EXERCISE DETAILS >>
Scale the material from the line with "[What's new] (342, 25)" up to and including the line with "[Перейти к слайду 6] (147, 2297)". Repeat each of those lines, requests included, multiplying every coordinate in the answers by 1.8 and rounding to whole numbers with halves going up; leave numbers in the requests as they are and return only those lines.

PROVIDED INFORMATION >>
-----

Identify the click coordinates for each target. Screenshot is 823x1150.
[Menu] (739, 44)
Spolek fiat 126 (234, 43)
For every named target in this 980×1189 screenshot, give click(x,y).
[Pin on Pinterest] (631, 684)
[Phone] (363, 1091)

-----

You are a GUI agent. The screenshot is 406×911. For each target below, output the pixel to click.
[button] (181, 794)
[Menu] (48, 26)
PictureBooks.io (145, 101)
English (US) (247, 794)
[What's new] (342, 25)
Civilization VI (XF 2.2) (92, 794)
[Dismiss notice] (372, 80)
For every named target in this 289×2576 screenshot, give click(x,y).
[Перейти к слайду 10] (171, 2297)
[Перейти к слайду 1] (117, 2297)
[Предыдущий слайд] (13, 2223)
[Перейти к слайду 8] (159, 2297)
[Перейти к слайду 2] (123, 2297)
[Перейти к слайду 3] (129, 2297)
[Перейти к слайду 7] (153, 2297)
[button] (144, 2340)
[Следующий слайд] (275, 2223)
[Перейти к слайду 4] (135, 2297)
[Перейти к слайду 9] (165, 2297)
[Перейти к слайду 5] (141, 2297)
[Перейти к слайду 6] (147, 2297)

-----

THE RESULT >>
[What's new] (616, 45)
Civilization VI (XF 2.2) (166, 1429)
[Dismiss notice] (670, 144)
For every named target in this 289×2576 screenshot, give click(x,y).
[Перейти к слайду 10] (308, 4135)
[Перейти к слайду 1] (211, 4135)
[Предыдущий слайд] (23, 4001)
[Перейти к слайду 8] (286, 4135)
[Перейти к слайду 2] (221, 4135)
[Перейти к слайду 3] (232, 4135)
[Перейти к слайду 7] (275, 4135)
[button] (259, 4212)
[Следующий слайд] (495, 4001)
[Перейти к слайду 4] (243, 4135)
[Перейти к слайду 9] (297, 4135)
[Перейти к слайду 5] (254, 4135)
[Перейти к слайду 6] (265, 4135)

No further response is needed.